GOAL OF THE EXERCISE
Identify, in the records below, every line where the string "agent" appears, and copy each such line.

Dataset excerpts
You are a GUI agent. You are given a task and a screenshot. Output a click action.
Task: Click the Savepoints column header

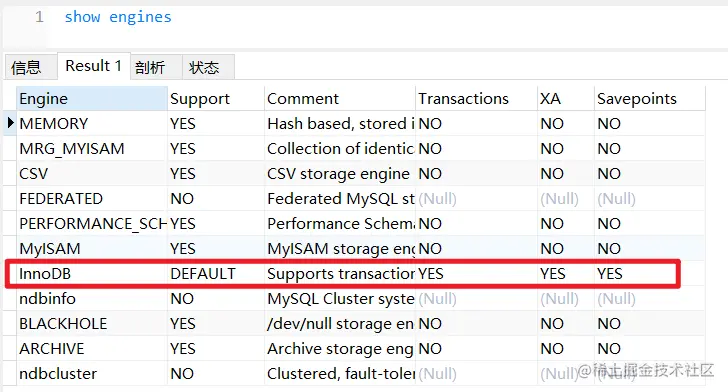click(650, 98)
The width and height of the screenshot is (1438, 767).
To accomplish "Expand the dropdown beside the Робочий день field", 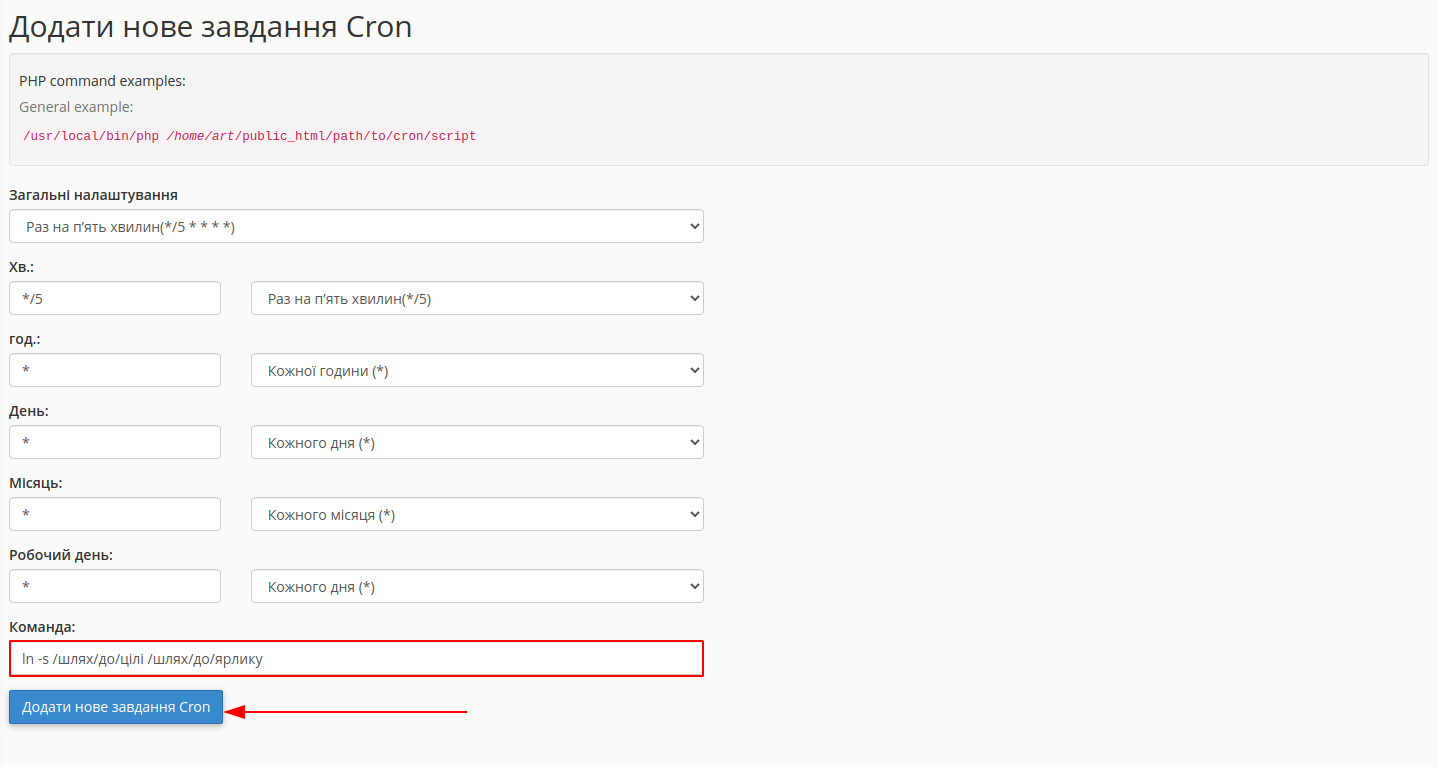I will (x=477, y=586).
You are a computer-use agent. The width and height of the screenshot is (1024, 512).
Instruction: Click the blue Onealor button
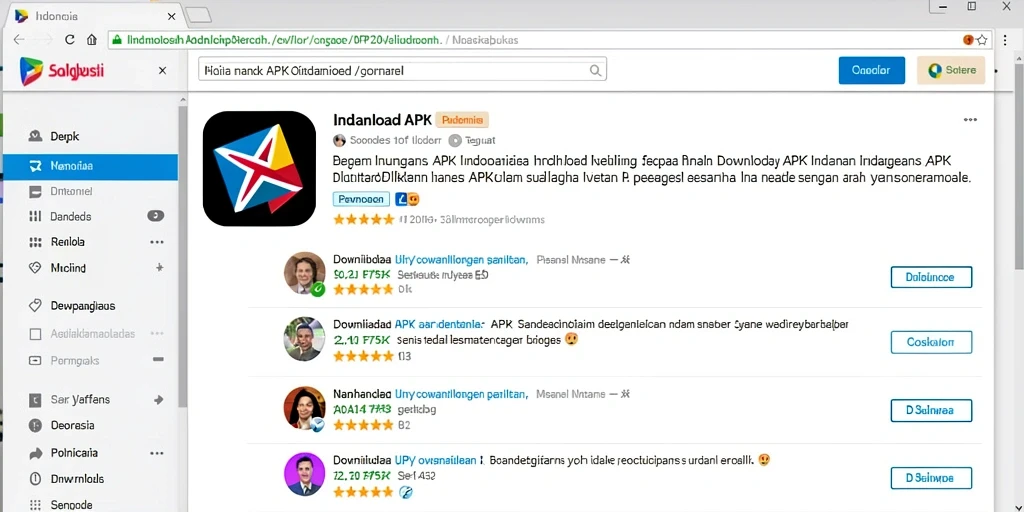click(872, 70)
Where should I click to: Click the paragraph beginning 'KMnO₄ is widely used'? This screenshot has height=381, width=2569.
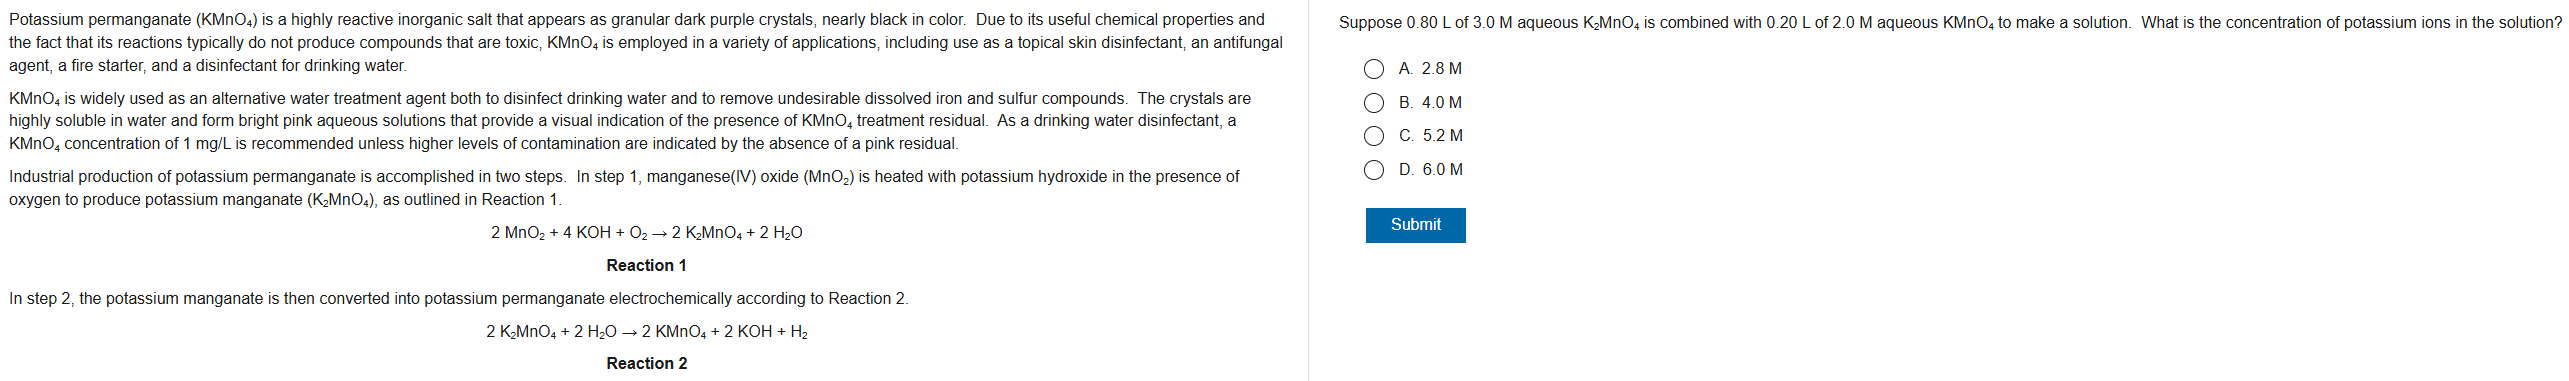click(x=630, y=121)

RESPONSE
You are a GUI agent. You are given a task and a screenshot. Output a click action.
You are a computer-use agent. The width and height of the screenshot is (1024, 512).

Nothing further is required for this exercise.